Mice with Duchenne muscular dystrophy compensate for the weakness in their breathing muscles by sending stronger signals to the nerves controlling the diaphragm, according to scientists at the University College Cork in Ireland.
Now it is important to examine whether the same mechanisms exist in human Duchenne patients, researchers said, as their findings, published in the Journal of Physiology, may be relevant to the development of treatments that aim to improve breathing capacity in Duchenne.
The research team, which collaborated with colleagues at the University of Calgary in Canada and Trinity College Dublin in Ireland, argued that it was crucial to understanding how a lack of dystrophin in breathing muscles impact nerve signaling that control breathing, because new treatments for respiratory failure in Duchenne are under development.
The study, “Sensorimotor control of breathing in the mdx mouse model of Duchenne muscular dystrophy,” compared normal and Duchenne mice, which lacked muscle dystrophin. To study how breathing nerves reacted, they manipulated levels of oxygen and carbon dioxide.
Levels of carbon dioxide, but also oxygen, in the blood, act as signals to nerves that control breathing to either speed it up or slow it down.
Their experiments showed that although Duchenne mice had equal levels of carbon dioxide in the blood as normal mice, they breathed too shallowly. The mice reacted normally to low levels of oxygen, but had blunted responses to too-high oxygen levels.

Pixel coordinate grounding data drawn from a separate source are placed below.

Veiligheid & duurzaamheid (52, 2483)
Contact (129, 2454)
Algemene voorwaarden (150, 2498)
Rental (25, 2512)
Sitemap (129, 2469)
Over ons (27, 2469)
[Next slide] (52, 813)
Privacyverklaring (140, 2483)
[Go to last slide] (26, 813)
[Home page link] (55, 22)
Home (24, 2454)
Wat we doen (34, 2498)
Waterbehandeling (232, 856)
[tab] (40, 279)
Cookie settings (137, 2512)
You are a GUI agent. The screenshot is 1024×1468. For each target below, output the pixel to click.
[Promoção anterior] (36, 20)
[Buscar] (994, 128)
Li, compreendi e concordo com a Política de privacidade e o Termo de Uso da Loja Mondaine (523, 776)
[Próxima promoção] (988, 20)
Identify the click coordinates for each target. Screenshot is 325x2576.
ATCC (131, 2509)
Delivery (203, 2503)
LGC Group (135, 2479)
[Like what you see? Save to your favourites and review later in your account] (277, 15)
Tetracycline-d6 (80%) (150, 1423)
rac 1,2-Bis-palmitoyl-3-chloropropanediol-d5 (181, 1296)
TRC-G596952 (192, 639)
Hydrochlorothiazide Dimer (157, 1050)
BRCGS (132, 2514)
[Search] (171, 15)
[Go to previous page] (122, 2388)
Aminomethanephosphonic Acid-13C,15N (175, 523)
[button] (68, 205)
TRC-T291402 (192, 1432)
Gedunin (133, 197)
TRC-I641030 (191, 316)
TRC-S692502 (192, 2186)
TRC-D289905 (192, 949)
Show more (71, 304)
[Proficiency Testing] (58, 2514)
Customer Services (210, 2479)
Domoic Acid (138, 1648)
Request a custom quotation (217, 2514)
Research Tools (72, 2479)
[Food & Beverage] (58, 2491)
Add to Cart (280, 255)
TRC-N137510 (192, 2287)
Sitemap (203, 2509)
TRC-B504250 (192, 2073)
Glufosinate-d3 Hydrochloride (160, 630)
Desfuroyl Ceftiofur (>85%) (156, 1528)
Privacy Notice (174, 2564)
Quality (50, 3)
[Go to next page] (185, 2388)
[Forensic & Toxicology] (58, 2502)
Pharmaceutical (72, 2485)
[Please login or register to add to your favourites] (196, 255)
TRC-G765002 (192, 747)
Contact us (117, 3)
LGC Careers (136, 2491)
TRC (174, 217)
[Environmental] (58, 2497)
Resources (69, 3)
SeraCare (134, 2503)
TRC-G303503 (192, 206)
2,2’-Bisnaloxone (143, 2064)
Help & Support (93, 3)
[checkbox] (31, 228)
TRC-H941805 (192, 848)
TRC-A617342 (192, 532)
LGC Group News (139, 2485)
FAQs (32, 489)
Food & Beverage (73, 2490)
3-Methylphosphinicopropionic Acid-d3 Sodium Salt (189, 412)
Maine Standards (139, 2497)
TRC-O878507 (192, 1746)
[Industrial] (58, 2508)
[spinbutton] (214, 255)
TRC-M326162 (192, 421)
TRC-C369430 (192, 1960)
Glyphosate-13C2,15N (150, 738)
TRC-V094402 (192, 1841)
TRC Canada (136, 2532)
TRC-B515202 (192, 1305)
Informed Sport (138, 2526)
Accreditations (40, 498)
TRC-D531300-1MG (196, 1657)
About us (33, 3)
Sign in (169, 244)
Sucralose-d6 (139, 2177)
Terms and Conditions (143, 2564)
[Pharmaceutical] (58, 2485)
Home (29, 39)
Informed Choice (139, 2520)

In addition, measures of nerve-muscle interface signals showed that the nerves controlling the diaphragm reacted more strongly to changes in carbon dioxide and oxygen than normal — suggesting that the nerves attempted to compensate for a lack of muscle strength by signaling more vividly. The same thing may also occur in accessory breathing muscles, researchers said.
The study only compared mice that were eight weeks old — equivalent to a 6-year-old human — so researchers do not know how these factors change as the disease progresses, or if the same mechanisms are present in humans.
But the study provides the first step in which further research can be based, researchers argued.
“Further study of physiological neuromuscular mechanisms that compensate for the absence of dystrophin is needed. A better understanding may provide insight with potential applications to a range of neuromuscular diseases, beyond DMD,” David Burns, the study’s lead author from University College Cork, said in a press release.